The Liverpool Post newspaper is to close down next week after 158 years publication.
Its website will cease operation on the same date, December 19.
Owned by Trinity Mirror, the paper, based in Old Hall Street, went from daily to weekly in January 2012, and many observers felt then that the writing was on the wall.
Nevertheless, today's announcement has come as a shock to many.
'Heaviest of hearts'
Trinity blamed the digital era for the paper's decline in circulation and advertising revenue: “The Post is a wonderful and much-loved old lady who has simply come to the end of her natural life," said North West Managing Director Steve Anderson Dixon.
“This is a decision we take with the heaviest of hearts.
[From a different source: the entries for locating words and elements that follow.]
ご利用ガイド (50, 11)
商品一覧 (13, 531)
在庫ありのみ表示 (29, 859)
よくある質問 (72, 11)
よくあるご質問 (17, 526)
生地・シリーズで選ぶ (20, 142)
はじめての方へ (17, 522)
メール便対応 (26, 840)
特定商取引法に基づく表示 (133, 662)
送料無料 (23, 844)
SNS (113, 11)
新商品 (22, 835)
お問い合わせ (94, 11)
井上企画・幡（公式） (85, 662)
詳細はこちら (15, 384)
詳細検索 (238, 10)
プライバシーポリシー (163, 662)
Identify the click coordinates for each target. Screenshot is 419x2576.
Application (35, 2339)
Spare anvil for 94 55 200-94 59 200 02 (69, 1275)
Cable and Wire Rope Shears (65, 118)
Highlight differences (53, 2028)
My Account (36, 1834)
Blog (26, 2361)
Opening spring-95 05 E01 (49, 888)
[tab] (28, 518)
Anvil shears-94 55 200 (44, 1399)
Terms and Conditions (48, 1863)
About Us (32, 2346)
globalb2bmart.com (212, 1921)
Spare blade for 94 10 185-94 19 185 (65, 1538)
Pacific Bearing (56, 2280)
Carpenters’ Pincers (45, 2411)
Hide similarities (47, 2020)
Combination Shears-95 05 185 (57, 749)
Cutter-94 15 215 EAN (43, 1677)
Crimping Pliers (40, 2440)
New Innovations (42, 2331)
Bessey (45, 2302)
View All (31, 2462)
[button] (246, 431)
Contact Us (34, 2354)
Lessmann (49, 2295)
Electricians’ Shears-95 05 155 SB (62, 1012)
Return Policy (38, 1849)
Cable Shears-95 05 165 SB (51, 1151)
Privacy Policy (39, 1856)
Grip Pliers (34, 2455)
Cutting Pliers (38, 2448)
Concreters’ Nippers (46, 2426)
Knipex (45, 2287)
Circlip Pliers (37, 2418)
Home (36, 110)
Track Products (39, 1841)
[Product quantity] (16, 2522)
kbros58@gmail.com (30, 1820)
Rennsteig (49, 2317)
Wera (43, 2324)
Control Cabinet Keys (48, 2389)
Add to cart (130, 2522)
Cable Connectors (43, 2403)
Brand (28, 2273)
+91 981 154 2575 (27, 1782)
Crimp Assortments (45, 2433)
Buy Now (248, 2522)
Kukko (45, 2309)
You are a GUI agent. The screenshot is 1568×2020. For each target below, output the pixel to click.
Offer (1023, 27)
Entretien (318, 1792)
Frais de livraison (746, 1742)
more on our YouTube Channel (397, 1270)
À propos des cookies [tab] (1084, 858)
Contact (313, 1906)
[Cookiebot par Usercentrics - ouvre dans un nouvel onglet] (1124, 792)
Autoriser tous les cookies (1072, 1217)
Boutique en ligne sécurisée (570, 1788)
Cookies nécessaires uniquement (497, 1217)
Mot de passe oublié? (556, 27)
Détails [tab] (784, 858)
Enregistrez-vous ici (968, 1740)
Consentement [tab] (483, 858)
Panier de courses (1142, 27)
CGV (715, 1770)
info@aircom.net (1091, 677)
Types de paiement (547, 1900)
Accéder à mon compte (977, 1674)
Sadly, the Liverpool city region no longer generates the demand in terms of advertising or circulation, to sustain both the Post and the Liverpool Echo.
Post Editor Mark Thomas said: “It has been a privilege and an honour to edit this great newspaper and having to share this news with its readers is without doubt the saddest moment of my professional career.
“On behalf of the team I would like to thank all our loyal readers for their support and encouragement over the years, and I hope they understand how difficult this decision has been for all of us.”
The statement addded: "No journalist jobs are being lost as a result of the closure," and it is perhaps that last comment that says it all.
Many journalists feel the Post has suffered from a lack of journalistic resources.
As a weekly, it could have had the capacity to continue as Merseyside’s paper of record.
At one time, perhaps its heyday, it was a robust rival to its Old Hall Street sister, the Echo, with journalists on each paper bidding to scoop one other while sitting at opposite desks.
For whatever reason, the weekly format just never caught the imagination of readers, and the decline continued.
Poll
Some people believed the Post was an anti-dote to the Echo which highlights Merseyside’s world of crime, gun battles and the seedier side of life in the city region.
Just weeks ago the business lobbying group Downtown Liverpool in Business conducted a poll among its members asking whether they believed news coverage in the Echo harmed the city. The response was a resounding yes.
I spent most of my working life at the Liverpool Echo and the Liverpool Daily Post, writing for both papers with their distinctive styles.
Just as the switch to new technology brought the curtain down on hot metal newspapers in the early 1990s, it seems the age of electronic media has been a death rattle for many fine newspapers.
The big problem is this: who will watch the decision makers with the closure and demise of local newspapers?